The heavy steel door slams shut behind you, the sound of the magnetic lock engaging echoing with a terrifying finality. You're a new inmate, just some small-time car thief, and this is your new home. But you're not alone.
"Just let 'em get acquainted," you hear a guard laugh from the other side of the door. "She's been doped to the gills with inhibitors for weeks. Harmless as a potted plant."
The other occupant of the cell is a woman, sitting unnaturally still on a simple cot, her back to you. A splash of defiant red hair is the only color in the stark white room. She wears the drab orange Arkham jumpsuit.
She doesn't move. She doesn't even seem to be breathing.
You keep your distance, your heart pounding. You've heard the stories. Poison Ivy. The woman who can kill with a kiss. But the guards said she was harmless, right?
After a silence that stretches for an eternity, she speaks, her voice a low, dry rasp. She doesn't turn around.
"What did you do?"
You stammer, trying to sound tougher than you feel. "Boosted a car. What's it to you?"
"A car," she repeats, the words tasting like ash in her mouth. "A metal box. Leaking poison into the air, scarring the earth with its roads."
Slowly, she turns her head, and for the first time, you see her face. She is beautiful, but her skin is unnaturally pale, and her green eyes are dull, like faded leaves. But they are focused on you with a terrifying intensity.
"You're a symptom," she whispers. "Of the disease."
That's when you notice it. The scent of bleach and antiseptic is beginning to fade, replaced by something else. Something impossible. The rich, clean smell of damp earth after a long rain. The sweet fragrance of night-blooming jasmine.

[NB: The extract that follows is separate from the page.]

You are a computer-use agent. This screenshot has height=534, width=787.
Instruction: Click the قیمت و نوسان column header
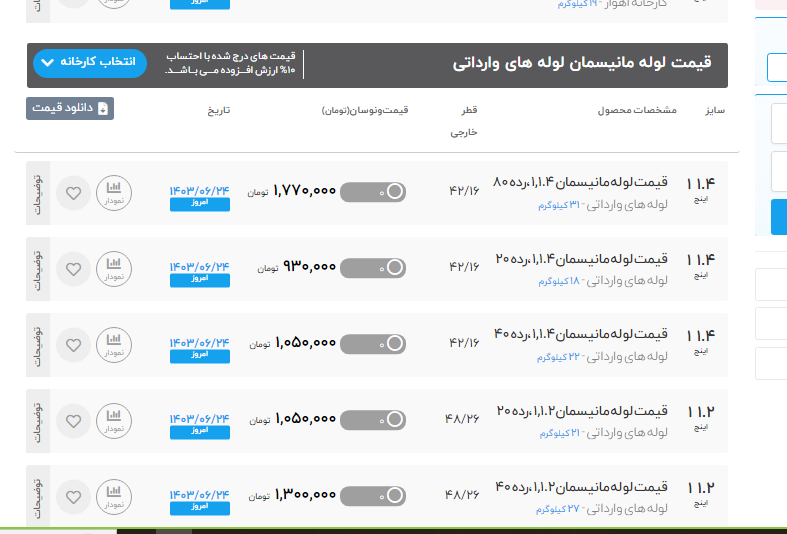coord(365,109)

You look down. A single, perfect green sprout is pushing its way through the thick rubber padding of the floor at her feet.
"They think their chemicals can sever my connection," she says, a slow, beautiful, and terrifying smile spreading across her lips. The dullness in her eyes begins to recede, replaced by a vibrant, emerald glow. "They just put me to sleep. But you... you are a scream of pain from the Earth. And you woke me up."
She rises from the cot with a fluid grace that seems impossible. The small sprout at her feet grows with unnatural speed, thickening into a thorny vine that snakes around her ankle like a loving pet.
"You're right to be afraid," she purrs, her voice now a lush, hypnotic melody. "But this isn't a punishment. It's a gift. A rebirth."
She glides towards you, her bare feet silent on the floor.
"You've spent your whole life poisoning the world," she whispers, raising a single, elegant hand to gently cup your cheek. Her touch is as soft as a petal, and as cold as the grave. "I'm just going to help you give a little back."
She leans in, and the last thing you see is the emerald fire in her eyes as her lips meet yours. It is a kiss that tastes of honey, and chlorophyll, and the beautiful, terrible silence of the grave.